GOAL OF THE EXERCISE –
Exactly as written, restate the material below from its first line through the line containing "Fuel Prices and the Cost of Living (39, 1428)", and stop there.

SUPPLIED MATERIAL –
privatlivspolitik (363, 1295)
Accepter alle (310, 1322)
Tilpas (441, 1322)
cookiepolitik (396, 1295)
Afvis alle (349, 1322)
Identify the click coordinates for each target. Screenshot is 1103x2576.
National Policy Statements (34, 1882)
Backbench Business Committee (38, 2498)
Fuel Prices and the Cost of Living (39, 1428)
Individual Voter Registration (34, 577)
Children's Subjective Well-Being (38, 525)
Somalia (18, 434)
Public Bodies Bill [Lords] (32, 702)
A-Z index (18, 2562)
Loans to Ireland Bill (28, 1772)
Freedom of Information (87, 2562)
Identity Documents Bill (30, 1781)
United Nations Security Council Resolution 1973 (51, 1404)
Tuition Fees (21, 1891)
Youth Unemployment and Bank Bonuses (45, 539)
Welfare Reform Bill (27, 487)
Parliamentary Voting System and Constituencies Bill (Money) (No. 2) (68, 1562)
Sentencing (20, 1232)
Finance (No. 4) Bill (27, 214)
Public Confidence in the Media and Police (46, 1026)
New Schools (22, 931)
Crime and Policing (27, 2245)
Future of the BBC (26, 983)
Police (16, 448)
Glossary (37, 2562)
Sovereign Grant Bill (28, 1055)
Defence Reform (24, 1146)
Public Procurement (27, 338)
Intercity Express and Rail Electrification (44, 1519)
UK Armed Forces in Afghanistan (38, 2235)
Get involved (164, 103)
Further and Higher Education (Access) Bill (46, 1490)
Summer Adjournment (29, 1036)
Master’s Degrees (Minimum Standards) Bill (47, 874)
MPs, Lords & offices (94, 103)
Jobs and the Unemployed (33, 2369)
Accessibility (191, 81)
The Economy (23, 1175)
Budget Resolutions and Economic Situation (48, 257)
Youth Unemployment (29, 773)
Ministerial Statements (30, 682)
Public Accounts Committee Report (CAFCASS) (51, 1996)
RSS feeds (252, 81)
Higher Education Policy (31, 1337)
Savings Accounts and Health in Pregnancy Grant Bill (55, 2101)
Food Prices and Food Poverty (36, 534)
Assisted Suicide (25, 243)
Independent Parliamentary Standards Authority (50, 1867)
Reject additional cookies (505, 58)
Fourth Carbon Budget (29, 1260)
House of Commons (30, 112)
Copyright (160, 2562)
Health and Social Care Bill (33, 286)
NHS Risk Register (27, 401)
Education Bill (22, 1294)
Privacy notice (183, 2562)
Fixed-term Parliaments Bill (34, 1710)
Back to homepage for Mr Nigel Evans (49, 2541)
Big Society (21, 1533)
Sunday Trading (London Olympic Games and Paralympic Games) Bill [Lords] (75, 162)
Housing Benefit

EXPECTED OUTPUT –
privatlivspolitik (363, 1295)
Accepter alle (310, 1322)
Tilpas (441, 1322)
cookiepolitik (396, 1295)
Afvis alle (349, 1322)
Identify the click coordinates for each target. Screenshot is 1103x2576.
National Policy Statements (34, 1882)
Backbench Business Committee (38, 2498)
Fuel Prices and the Cost of Living (39, 1428)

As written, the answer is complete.